### Problem to solve
Write out exactly the line containing "[Pinterest] (985, 1790)" along with each line that follows it in the records below, and no others.

### Input for this task
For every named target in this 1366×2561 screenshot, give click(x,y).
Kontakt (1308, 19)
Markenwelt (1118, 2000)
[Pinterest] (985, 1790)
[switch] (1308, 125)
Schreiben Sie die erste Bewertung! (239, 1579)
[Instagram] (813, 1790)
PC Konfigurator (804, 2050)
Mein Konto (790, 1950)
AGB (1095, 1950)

### Task result
[Pinterest] (985, 1790)
[switch] (1308, 125)
Schreiben Sie die erste Bewertung! (239, 1579)
[Instagram] (813, 1790)
PC Konfigurator (804, 2050)
Mein Konto (790, 1950)
AGB (1095, 1950)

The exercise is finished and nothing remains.